___ EXTRACTED ENTRIES ___

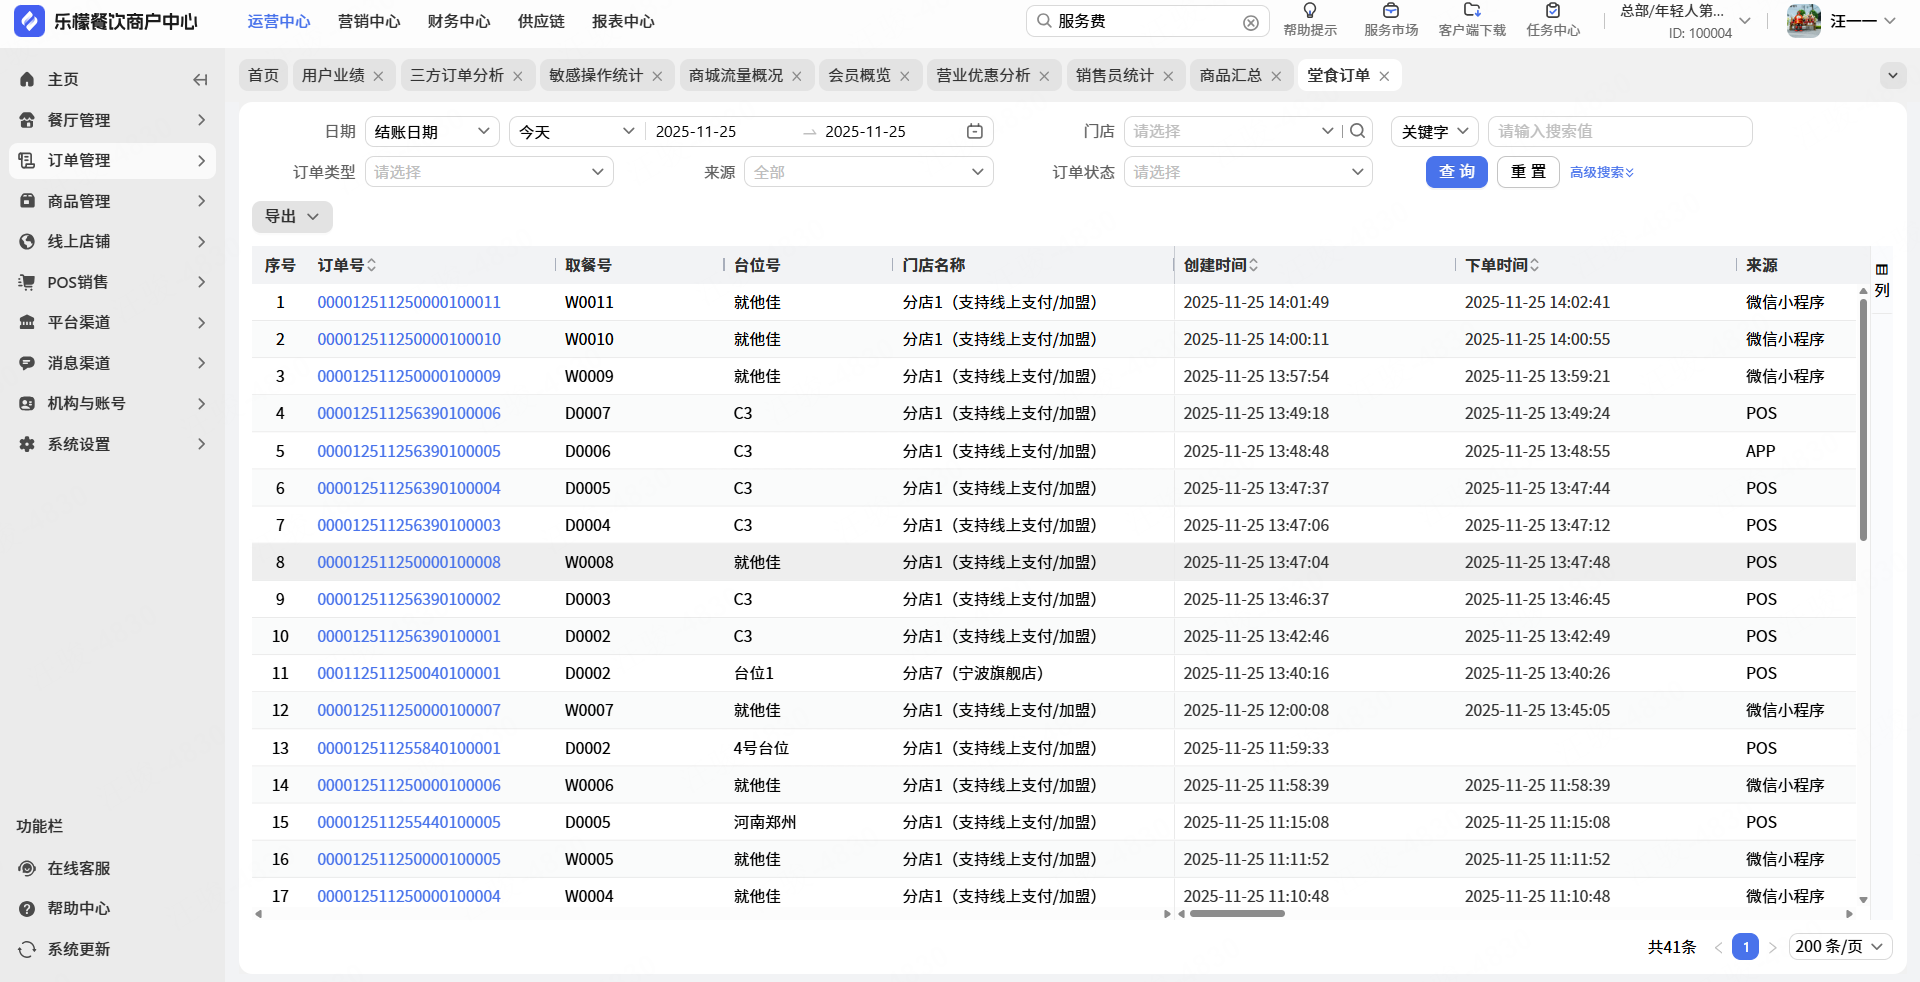Image resolution: width=1920 pixels, height=982 pixels.
Task: Open the export dropdown menu
Action: [292, 216]
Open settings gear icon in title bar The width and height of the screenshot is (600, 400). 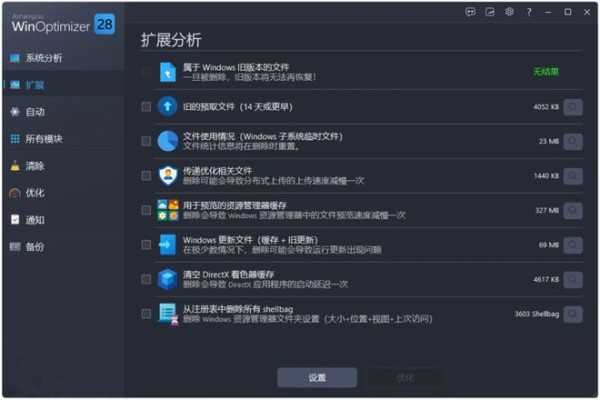coord(509,12)
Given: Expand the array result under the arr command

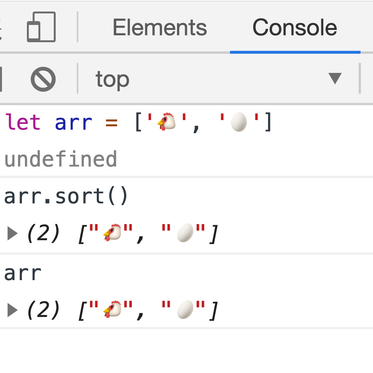Looking at the screenshot, I should tap(12, 310).
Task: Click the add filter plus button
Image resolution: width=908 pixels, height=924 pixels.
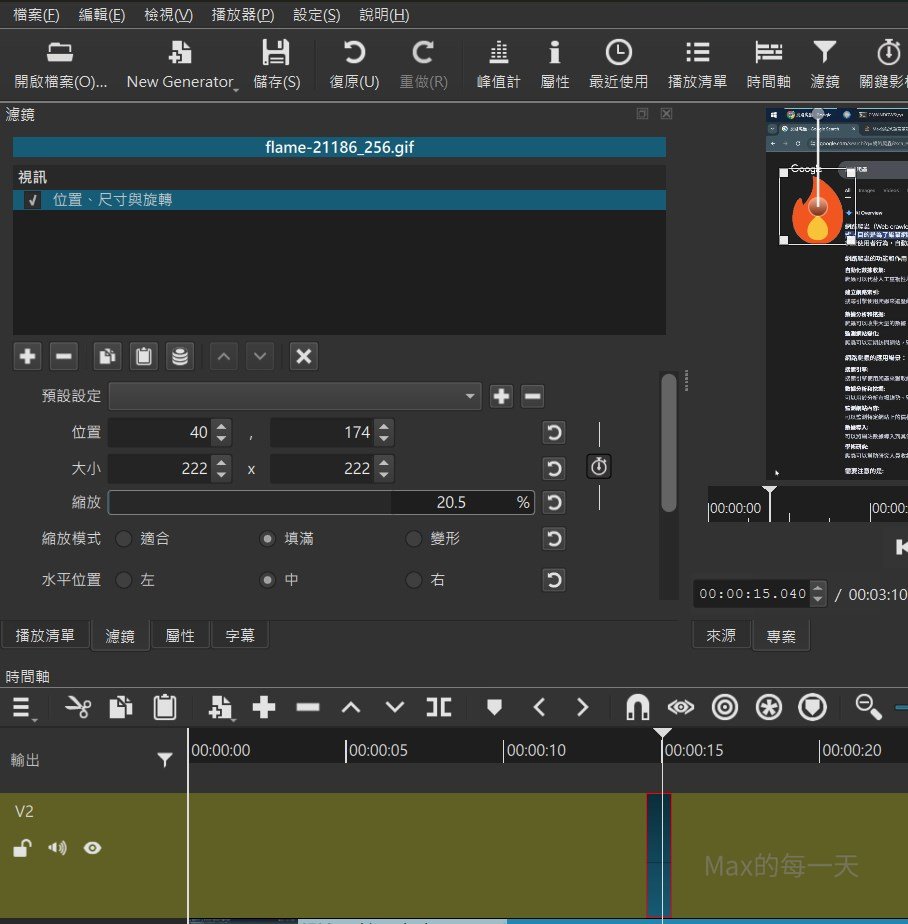Action: click(x=28, y=356)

___

WORK ORDER: In the copy, leave out all pictures, and retype exactly each line from the one with "Given: Expand the" through the last line of the entries.

RESPONSE TO THE EXERCISE:
Given: Expand the array result under the arr command

Looking at the screenshot, I should tap(12, 310).
Task: Click the add filter plus button
Image resolution: width=908 pixels, height=924 pixels.
Action: click(x=28, y=356)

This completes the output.